Task description »
Swap "Click" for "Tap" in the material from the start through the line containing "[x=1036, y=386]", keeping everything else the same, and leave out the pictures.

Record list »
<<<<
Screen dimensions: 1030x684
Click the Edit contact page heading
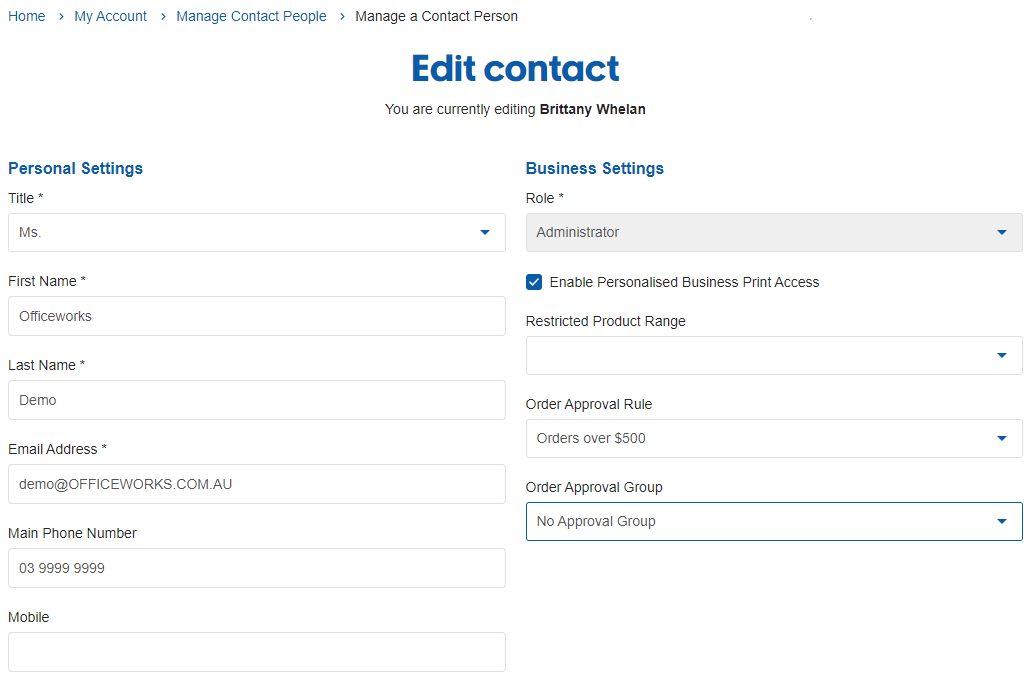point(515,68)
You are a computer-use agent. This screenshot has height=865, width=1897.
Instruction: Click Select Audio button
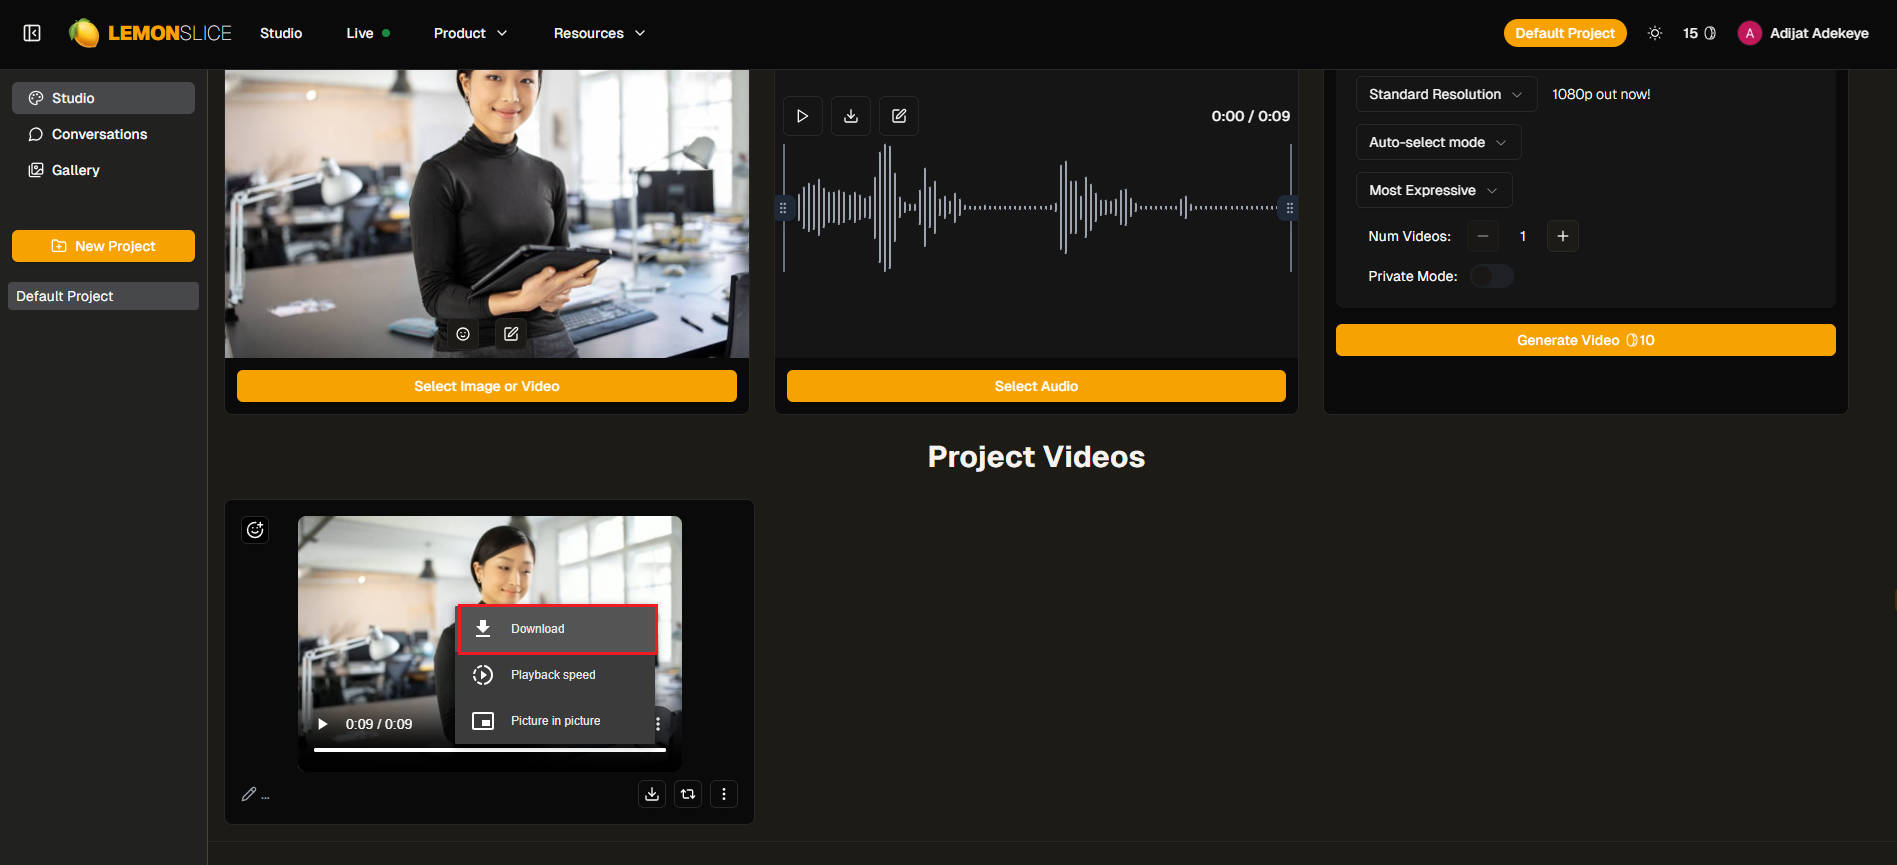[x=1036, y=386]
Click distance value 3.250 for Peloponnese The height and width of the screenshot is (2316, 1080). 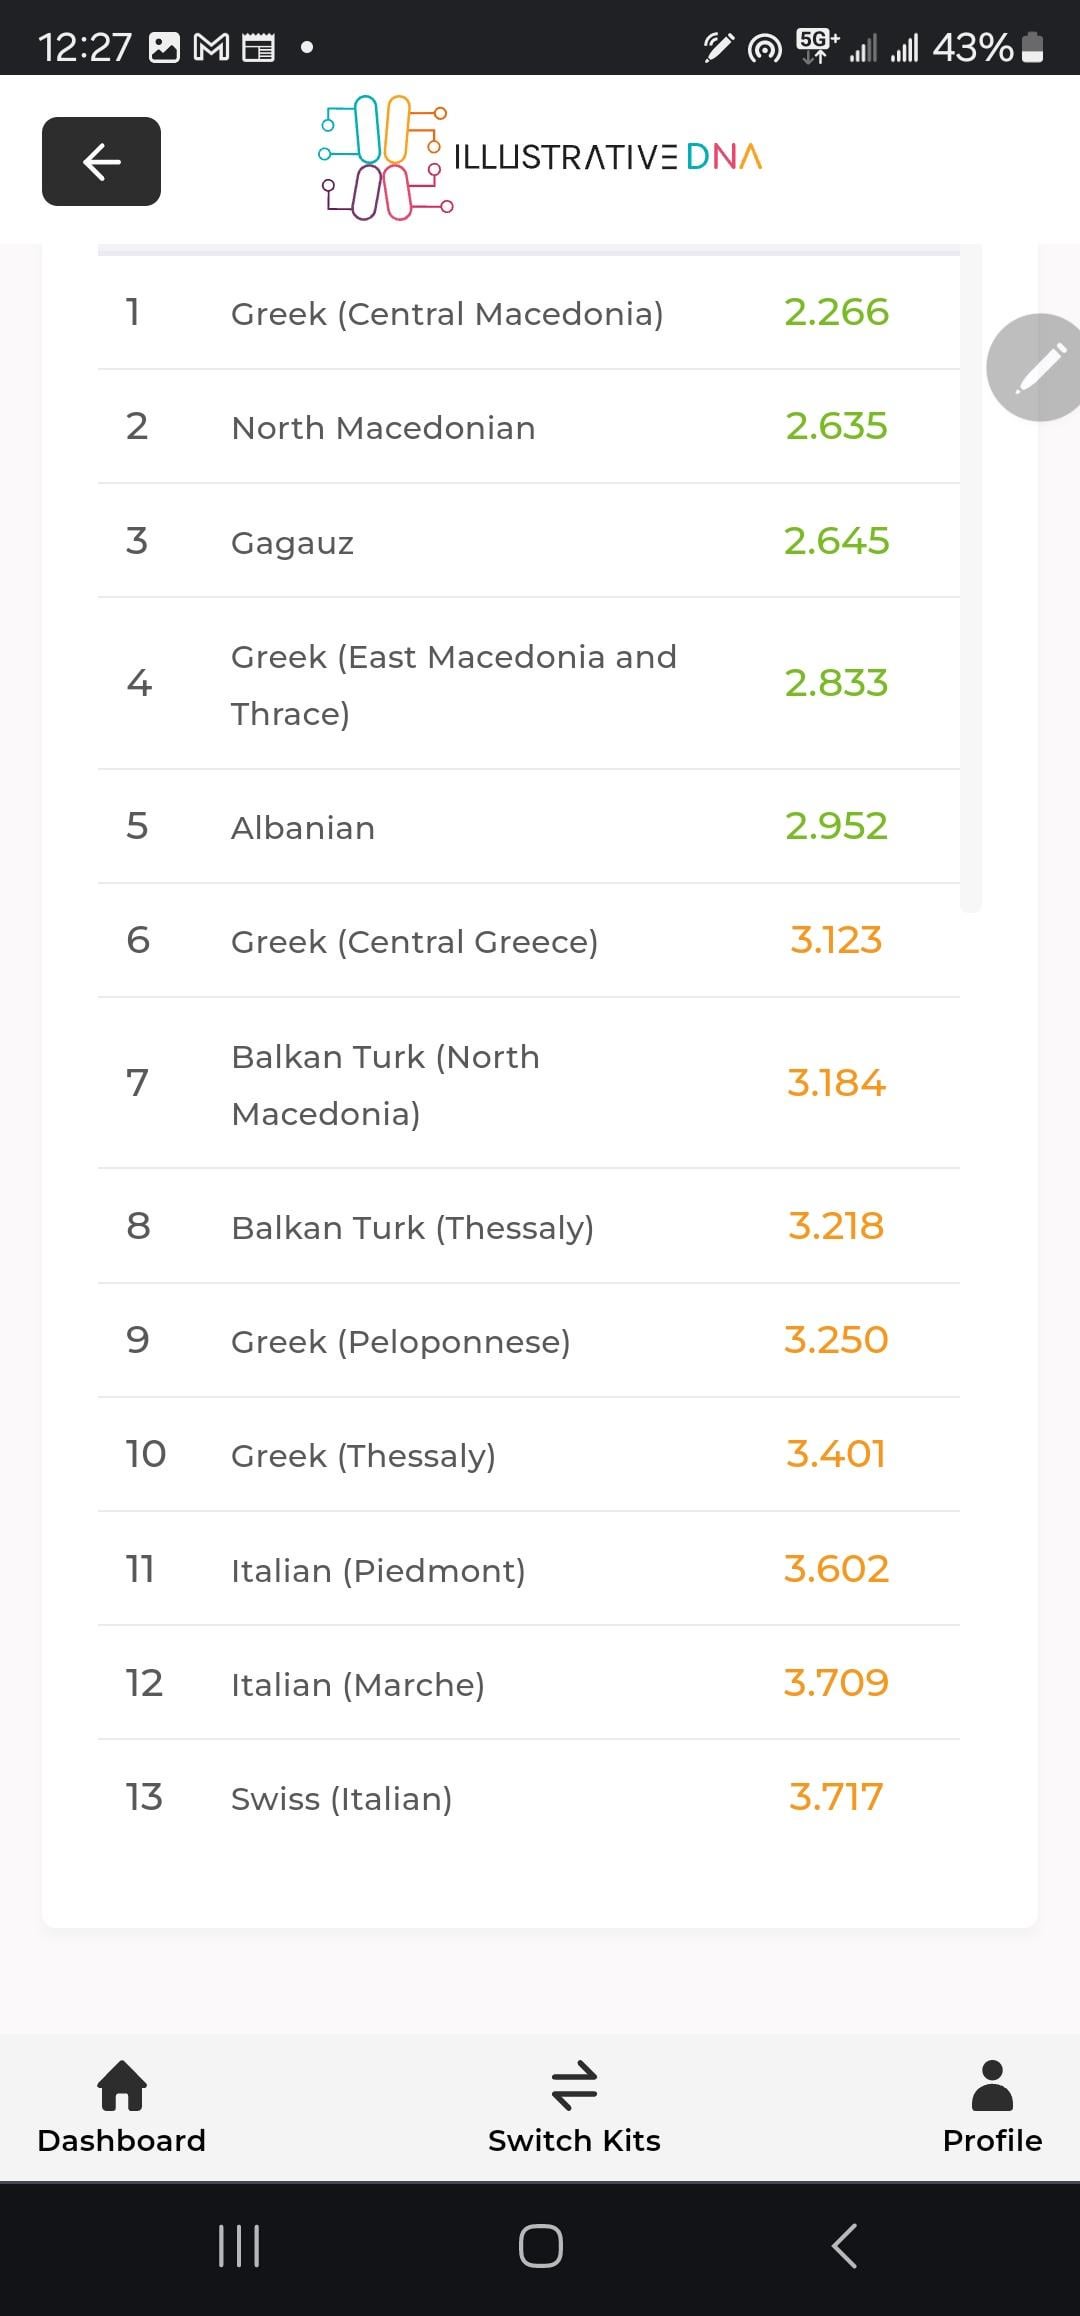pos(836,1340)
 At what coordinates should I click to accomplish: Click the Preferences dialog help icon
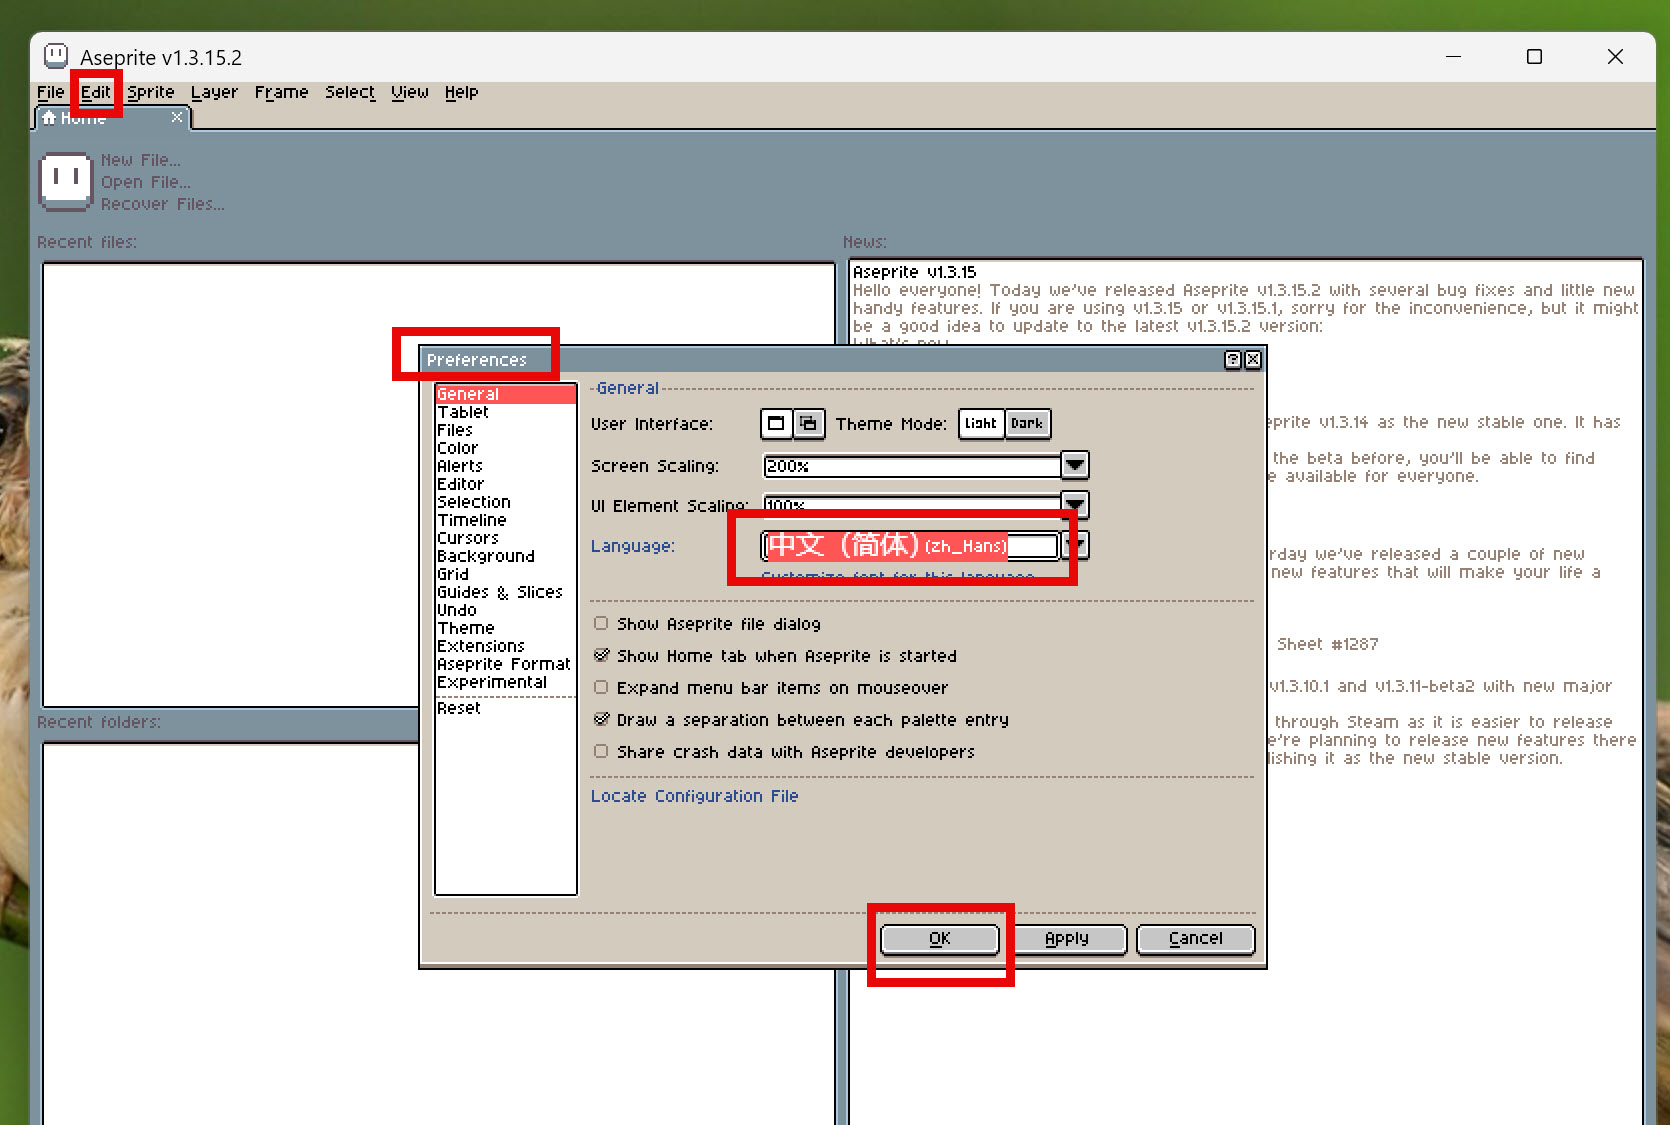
>>>>
Correct result »
Screen dimensions: 1030x684
Tap the Edit contact page heading
point(515,68)
You are a computer-use agent. This screenshot has height=865, width=1897.
Instruction: Tap Select Audio button
[x=1036, y=386]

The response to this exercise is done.